## What is being asked
Among the entries below, copy only the span from the line containing "The height and width of the screenshot is (614, 926)." through the line containing "The image size is (802, 451).". Do so exactly, and skip the pictures.
******
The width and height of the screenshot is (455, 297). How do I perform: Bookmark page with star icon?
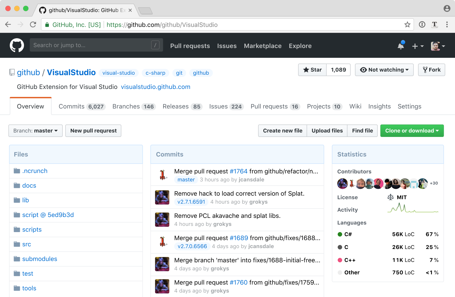tap(407, 25)
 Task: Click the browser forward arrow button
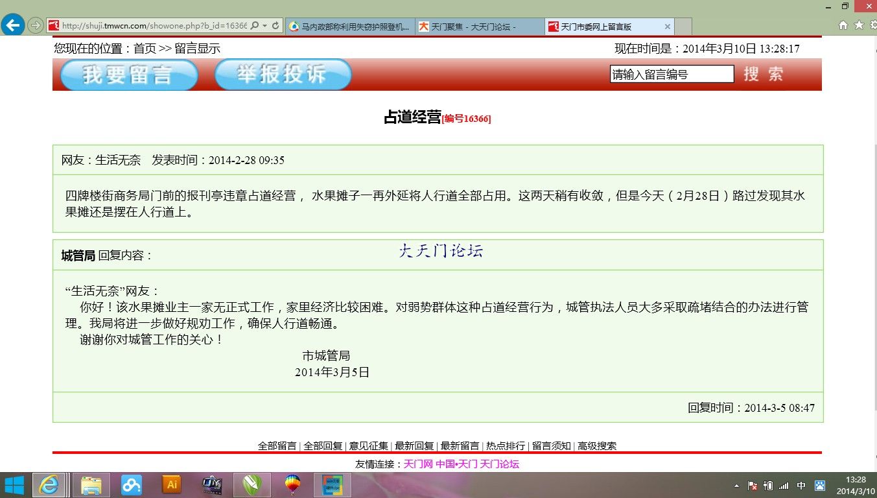[36, 25]
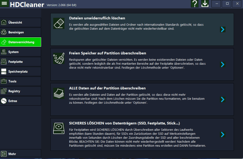Click the eraser icon for irrevocable file deletion
The height and width of the screenshot is (159, 243).
coord(59,24)
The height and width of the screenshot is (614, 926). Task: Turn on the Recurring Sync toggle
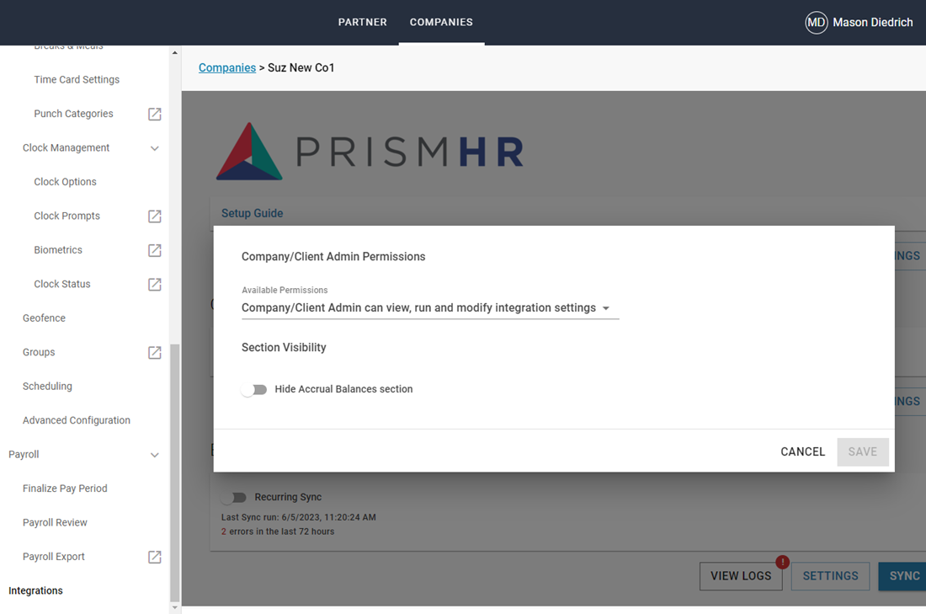tap(234, 497)
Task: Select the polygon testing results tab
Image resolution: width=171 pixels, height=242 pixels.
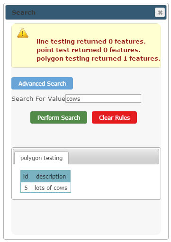Action: (42, 158)
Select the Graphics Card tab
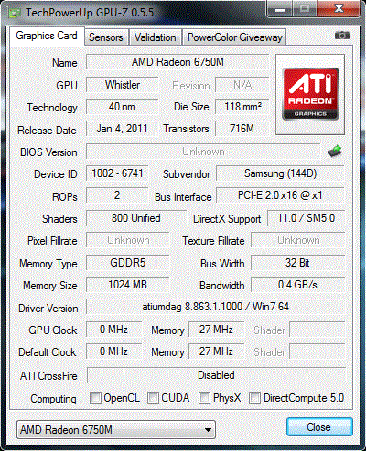This screenshot has height=451, width=366. 47,36
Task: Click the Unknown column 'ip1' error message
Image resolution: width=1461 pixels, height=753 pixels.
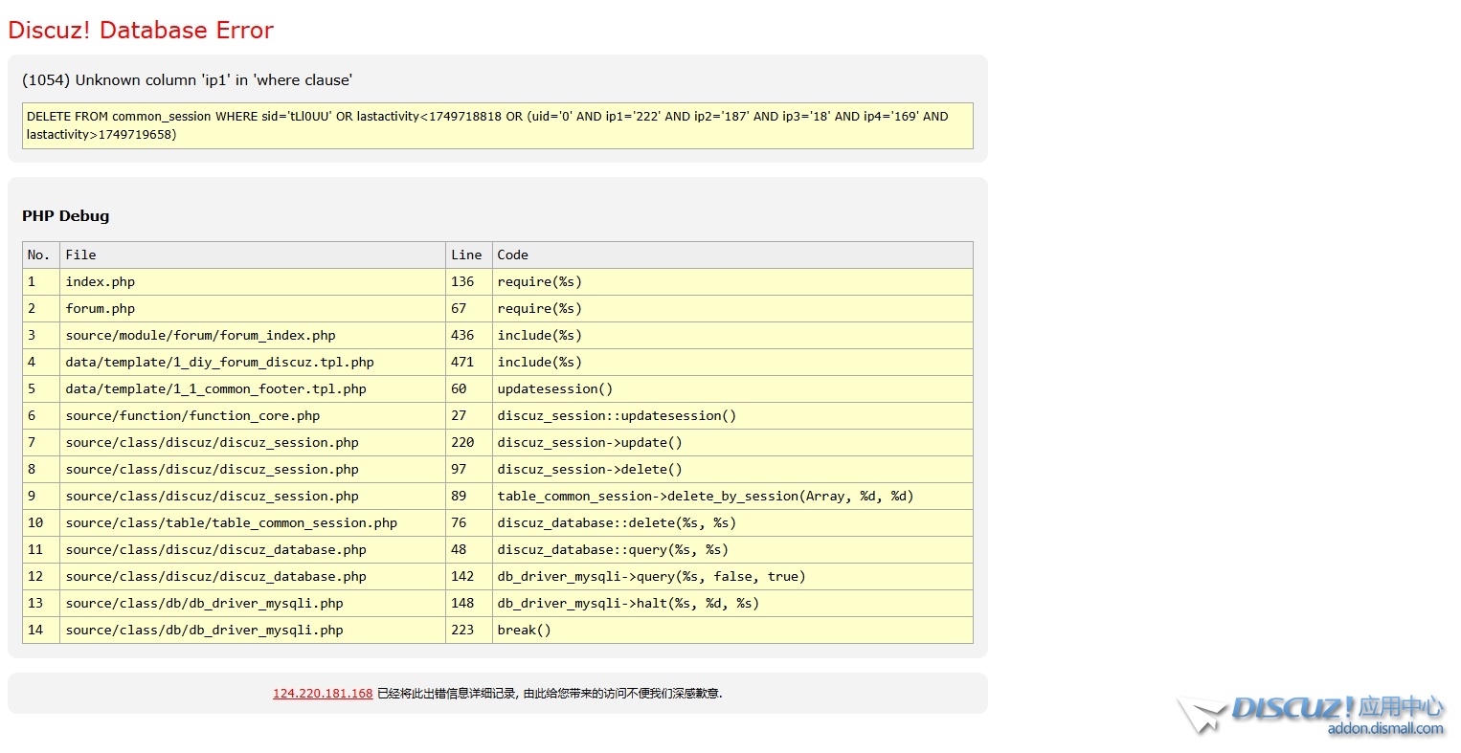Action: click(x=187, y=80)
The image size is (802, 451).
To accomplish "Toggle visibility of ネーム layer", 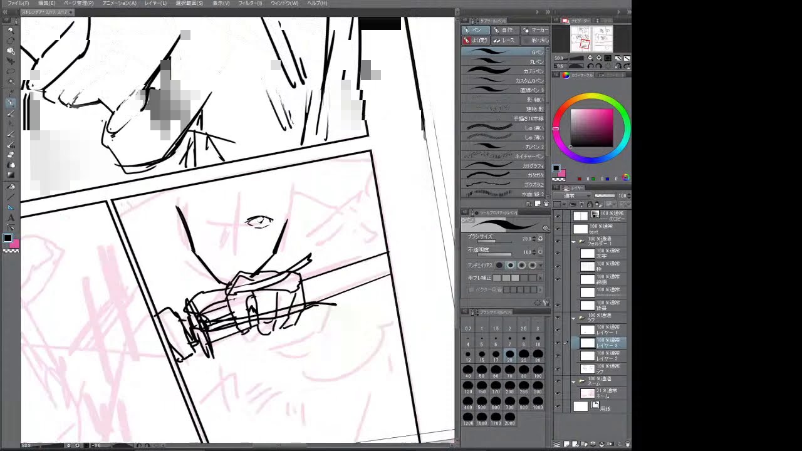I will pos(558,393).
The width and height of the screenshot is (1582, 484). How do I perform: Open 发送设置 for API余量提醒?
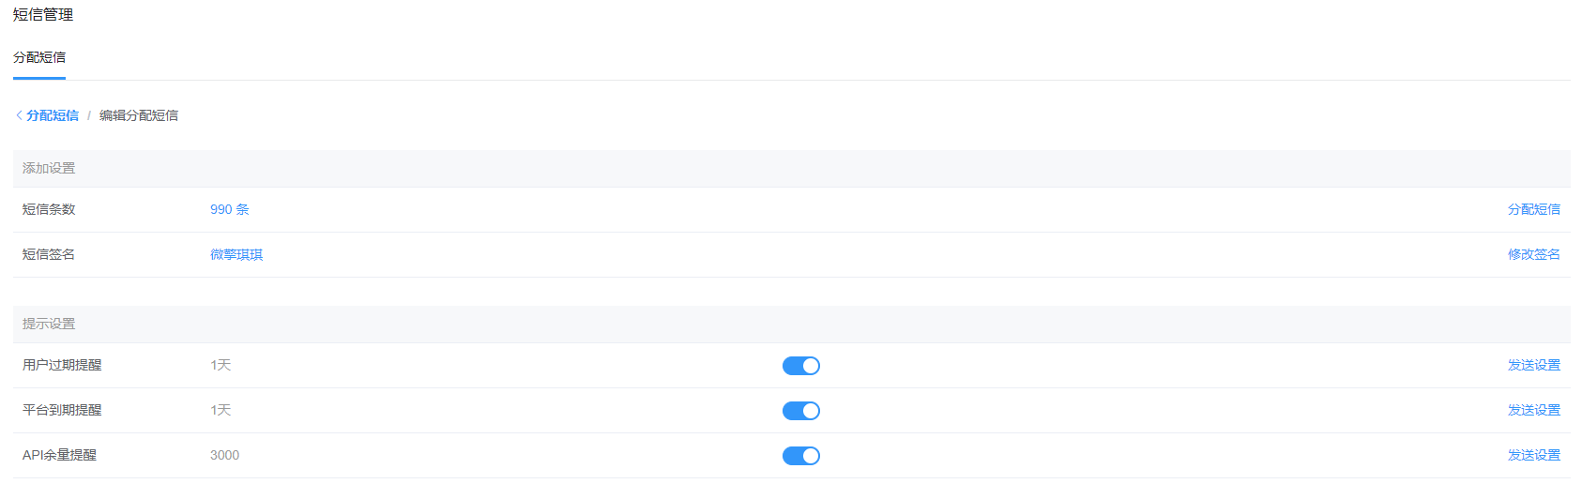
******
## Response for this exercise
The height and width of the screenshot is (614, 926). Task: Turn on the Recurring Sync toggle
tap(234, 497)
Task: Select the polygon testing results tab
Image resolution: width=171 pixels, height=242 pixels.
Action: (42, 158)
Select the Graphics Card tab
This screenshot has height=451, width=366. 47,36
Task: Click the Unknown column 'ip1' error message
Image resolution: width=1461 pixels, height=753 pixels.
Action: click(x=187, y=80)
The image size is (802, 451).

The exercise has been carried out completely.